### Задания
1. Ответьте на вопросы по отрывку о Раневской и Вульф, пометив ответы так же, как вопросы.
(a) В каком году умерла Павла Леонтьевна?
(b) На сцену какого театра Раневская долго не выходила после ее смерти?
(c) Стихотворение какого поэта попросил разрешения прочесть Всеволод Абдулов?
2. Обновите отрывок о Раневской и Вульф: приведите его заново со слов «Дружба Раневской и» и до слов «Галифе из бархата.» включительно, поставив «Сева» вместо «Всеволод».
3. Приведите продолжение отрывка о Раневской и Вульф, начав сразу после его последней строки.

Дружба Раневской и Вульф продолжалась до конца жизни Павлы Леонтьевны, да и после кончины ее в 1961 году Раневская ежедневно, едва ли не ежечасно вспоминала о ней. Надо ли говорить, каким ударом ее смерть стала для Фаины Георгиевны? Она долго не выходила на сцену Театра имени Моссовета, где тогда работала. Сорок дней со дня смерти Павлы Леонтьевны предложила отметить у себя Елизавета Моисеевна Абдулова. Среди гостей были дочь Павлы Леонтьевны Ирина, сын Елизаветы Моисеевны Всеволод, Нина Сухоцкая. Всеволод Абдулов попросил разрешения прочесть стихотворение Сельвинского «Мотькэ-Малхамовес», напомнив, что стихи эти любит Фаина Георгиевна и любила покойная Павла Леонтьевна. «Севочка, прочти эти стихи полностью. Если нас сейчас слышит Павла, она будет благодарна», — сказала Раневская. И Всеволод Осипович замечательным своим голосом прочел это стихотворение:
Красные краги. Галифе из бархата.
Где-то за локтями шахматный пиджак.
Мотькэ-Малхамовес считался за монарха
И любил родительного падежа.

### Исходные данные
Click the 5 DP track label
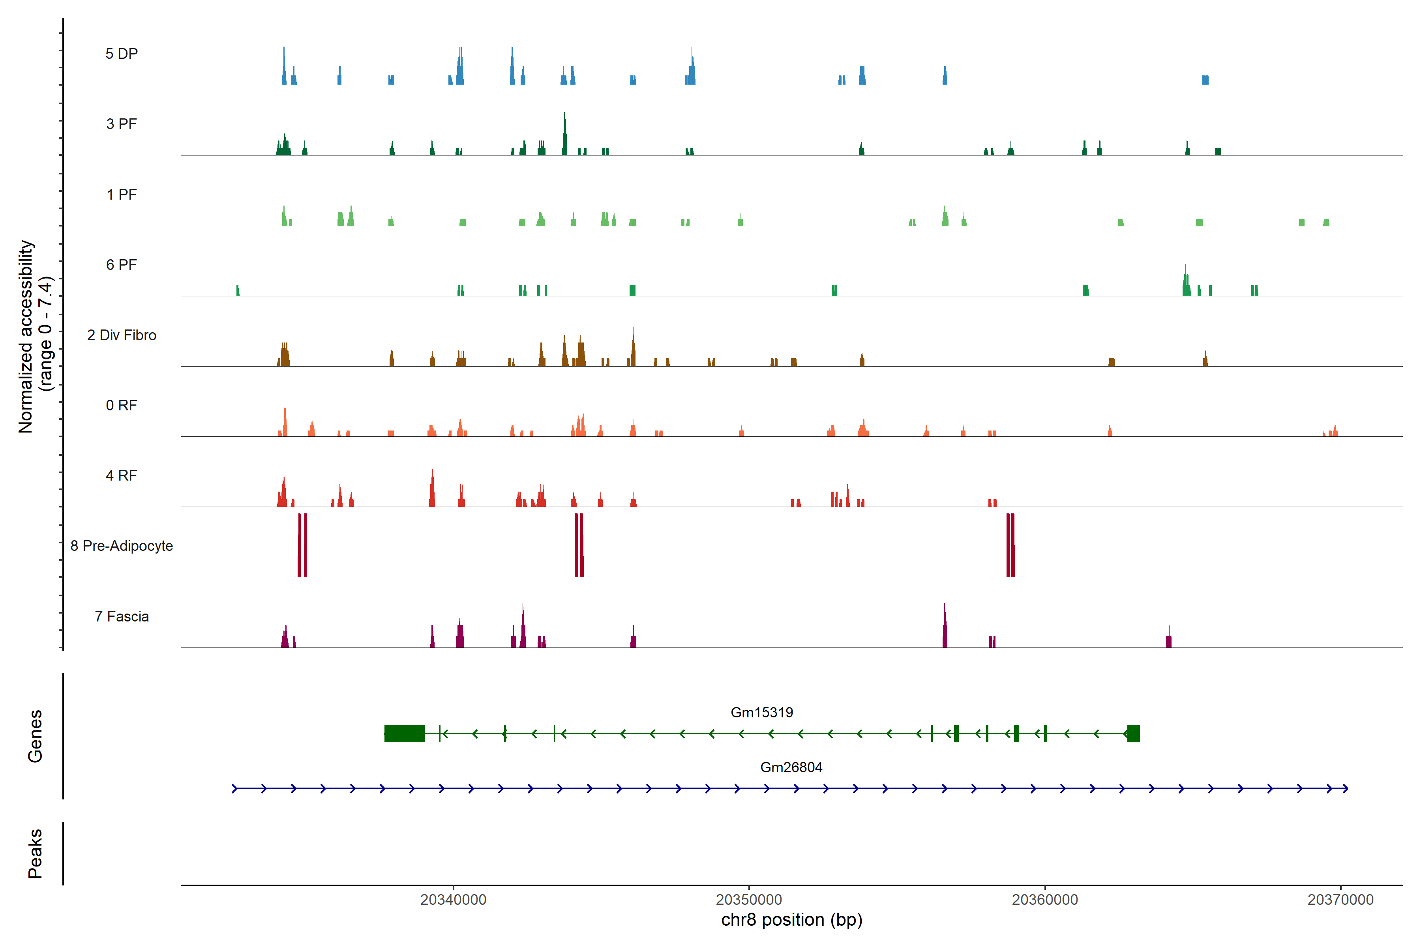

### Ответы
1.
(a) В 1961 году.
(b) Театра имени Моссовета.
(c) Сельвинского.

2.
Дружба Раневской и Вульф продолжалась до конца жизни Павлы Леонтьевны, да и после кончины ее в 1961 году Раневская ежедневно, едва ли не ежечасно вспоминала о ней. Надо ли говорить, каким ударом ее смерть стала для Фаины Георгиевны? Она долго не выходила на сцену Театра имени Моссовета, где тогда работала. Сорок дней со дня смерти Павлы Леонтьевны предложила отметить у себя Елизавета Моисеевна Абдулова. Среди гостей были дочь Павлы Леонтьевны Ирина, сын Елизаветы Моисеевны Сева, Нина Сухоцкая. Сева Абдулов попросил разрешения прочесть стихотворение Сельвинского «Мотькэ-Малхамовес», напомнив, что стихи эти любит Фаина Георгиевна и любила покойная Павла Леонтьевна. «Севочка, прочти эти стихи полностью. Если нас сейчас слышит Павла, она будет благодарна», — сказала Раневская. И Сева Осипович замечательным своим голосом прочел это стихотворение:
Красные краги. Галифе из бархата.

3.
Полчаса назад — усики нафабрены,
По горлу рубчик, об глаз пятно —
Он как вроде балабус обошел фабрику,
Он а знаменитэр ин Одэсс блатной.
Там в корпусах ходовые девочки,
У них еще деньжата за ночной «марьяж» —
Сонька, и Любка, и Шурочка Первая,
Которую отбил у всего ворья…
Здесь заметим, что хотя Фаина Георгиевна не была большой поклонницей модернистской поэзии (и уж тем более блатной романтики), но ранние стихи Сельвинского любила, да и встречалась с ним не только в Крыму, но и в Москве. Не раз упоминала его в своих дневниковых записях. Судьба Сельвинского тоже оказалась печальной — после ранней громкой славы он подвергся резкой критике за «формализм» и почти перестал печататься. Пережил горькое разочарование в идеалах юности, умер в 1968 году больным и полузабытым.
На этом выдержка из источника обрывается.